The psychic heart of the conference was Bill Clinton.
He was interviewed on the second day by [Walter] Isaacson, who began by telling a story about how when he was a Rhodes scholar he’d done a paper that his Oxford professor had said was not at all in the same league as a similar paper written by a certain Rhodes scholar from Arkansas a few years before. This was one of those overachievement-upon-overachievement stories that was bound to subdue anyone.
Clinton had lost weight and—with a great collection of just-out-of-the-wrapper pastel-colored polo shirts on view throughout the conference—seemed in fabulous form. He was in campaign mode but without the restraints of campaign mode. While there was clear bitterness on his part toward the successor who had rushed “to undo everything I’d done,” and the Republicans who “will run over you unless you beat their brains out,” there was a feisty humor too. Of the disputed Harken oil deal, Clinton said Bush had “sold the stock to buy the baseball team which got him the governorship which got him the presidency.”
Clinton kept referring to the media as (contrary to Kinsley’s view) the “supine” media, pointing out that when Bush insulted Helen Thomas (who, by asking a rough question in the infamous prewar press conference had, Clinton said, “committed the sin of journalism”), no “young journalists” stood up and walked out.
The media, the supine media, was going to have to “go to the meat locker and take out its brains and critical skills.”
Everybody seemed to love this. Clinton was not just the beloved former president, but he had become some sort of sassy oracle.
There was a party on the second day for Clinton at the Aspen version of Nobu, and then, later that evening, a discussion between Clinton and President Kagame, hosted by the William Morris Agency, at Whiskey Rocks Bar in the St. Regis Hotel (Michael Eisner, the Disney CEO, while not a conference attendee, slipped into the room).
This turned out to be the pivotal moment of the conference—even the primal one. When Clinton took questions, a young man from a technology company who identified himself as chairman of Bush-Cheney 2004 in California said he was offended by Clinton’s partisanship. To which Clinton, without hesitation, and with some kind of predatory gleam in his eye, said, “Good!” From there, Clinton went on, with emotion and anger, at a level seemingly foreign to most everyone here, to rip to shreds the motives, values, and legitimacy of the Republicans.

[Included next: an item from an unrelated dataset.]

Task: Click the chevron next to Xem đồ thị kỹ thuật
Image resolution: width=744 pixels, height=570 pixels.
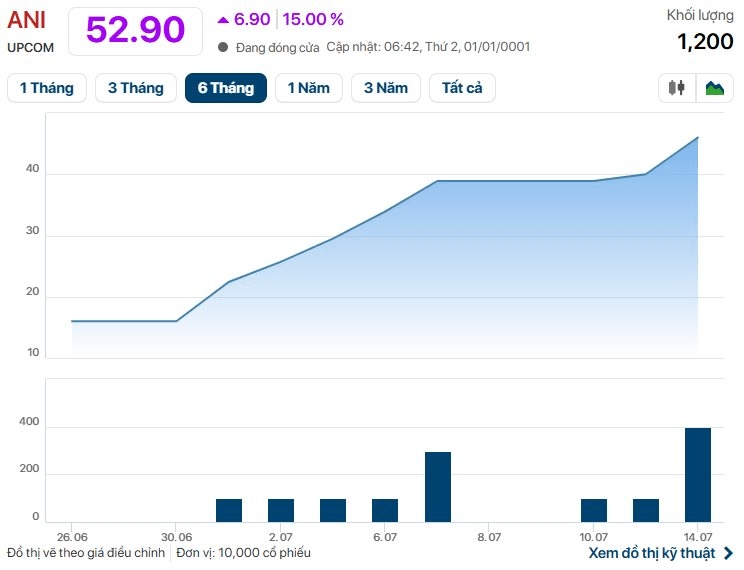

It was all anyone could talk about the next day. People seemed genuinely taken aback (some people kept offering that since it was late at night, in a bar, it didn’t quite count) that one of their own might have violated the accepted codes of lofty liberal behavior. There was a little current of fear at the sudden recognition that testosterone could fuel politics. It was a shock, apparently, that we might be this close to real feelings. That politics could actually be personal.